== Activity 1 ==
Rewrite the passage on vintage and modern guitars between "In theory modern" and "of an inch).", inclusive, replacing "templates" with "gauges".

--- Extract provided Enclosed Below ---

We see with acoustic guitars now that some folks are simply trying to recreate pre-war Gibsons and Martins (Collings are a notable example) on the basis that those were the finest guitars ever made. Others represent the march of progress (or at least new ideas). Some people sit somewhere in the middle. Jean Larrivee has modified the traditional Martin bracing scheme and his bridges are identical to the Martin bridge because he thinks that bridge can't be bettered, but his construction methods a very different. George Lowden is probably a little further down towards the "progressive" end of things with his neck construction and "dolphin" bracing. At the far progressive end you get a Mervyn Davis or the guys who have foresaken wood completely and use carbon fibre.
In theory modern instruments should sound consistently better than those of 30 and 40 years ago - because manufacturing methods have improved and can give the modern luthier access to precision that Leo Fender and Ted McCarty and CF Martin could only have dreamed about. Martin used to give their neck craftsmen a pair of templates - minimum and maximum dimensions. As long as you were somewhere in the middle you were OK. At Larrivee and Taylor now where they use computer controlled tools they can make neck after neck to the same dimensions (OK... call me a liar for a thousandth of an inch).
Aging of the wood aside, I think that in many instances new instruments don't sound THE SAME as their vintage equivalents, but to say that they sound better or worse is a horse of a different kettle.

--- End of Enclosed Extract provided ---
--- Data for the task Enclosed Below ---

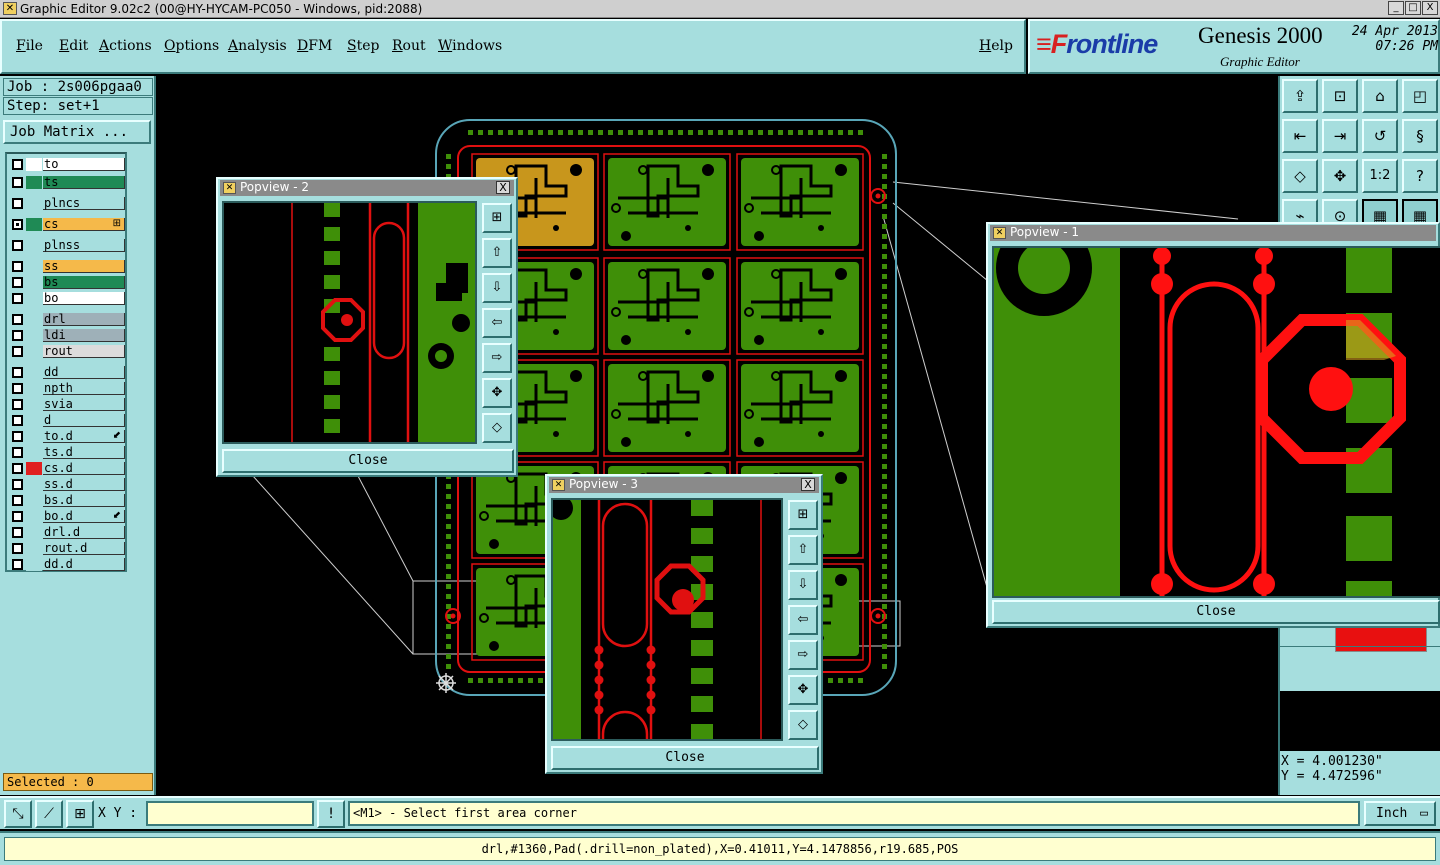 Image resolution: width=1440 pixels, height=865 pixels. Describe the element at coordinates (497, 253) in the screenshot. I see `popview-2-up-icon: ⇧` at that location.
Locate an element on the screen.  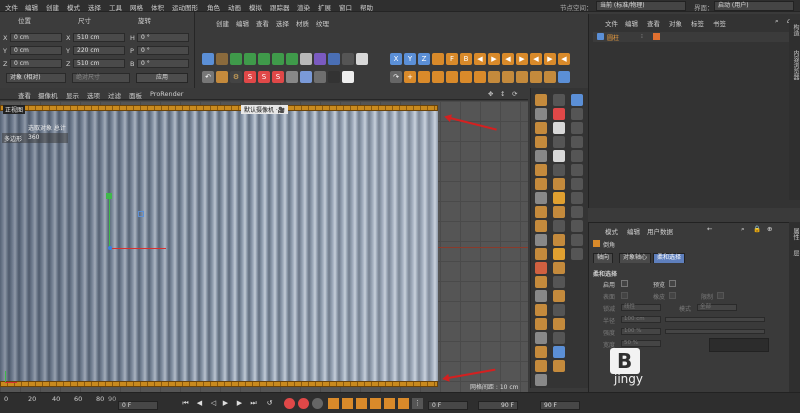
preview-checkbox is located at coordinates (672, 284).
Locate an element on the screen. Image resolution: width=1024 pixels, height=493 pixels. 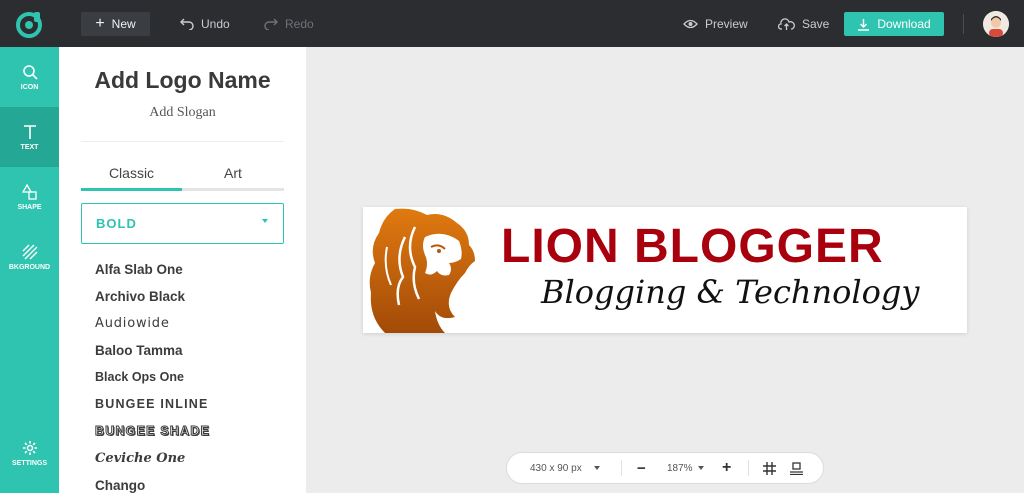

--- End of Enclosed Data for the task ---
--- Data for the task Enclosed Below ---

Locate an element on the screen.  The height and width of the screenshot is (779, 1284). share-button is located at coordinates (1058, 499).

--- End of Enclosed Data for the task ---

== Activity 2 ==
Format the entries between the lines holding "Image resolution: width=1440" and "Locate an element on the screen. Image", inclusive, as a JSON list of strings with one string per line. Skip blank lines and leave out the pictures.

== Expected output 1 ==
In theory modern instruments should sound consistently better than those of 30 and 40 years ago - because manufacturing methods have improved and can give the modern luthier access to precision that Leo Fender and Ted McCarty and CF Martin could only have dreamed about. Martin used to give their neck craftsmen a pair of gauges - minimum and maximum dimensions. As long as you were somewhere in the middle you were OK. At Larrivee and Taylor now where they use computer controlled tools they can make neck after neck to the same dimensions (OK... call me a liar for a thousandth of an inch).

== Expected output 2 ==
[
  " Image resolution: width=1440 pixels, height=865 pixels. Describe the element at coordinates (497, 253) in the screenshot. I see `popview-2-up-icon: ⇧` at that location.",
  "Locate an element on the screen.  ",
  "preview-checkbox is located at coordinates (672, 284).",
  "Locate an element on the screen. Image resolution: width=1024 pixels, height=493 pixels. "
]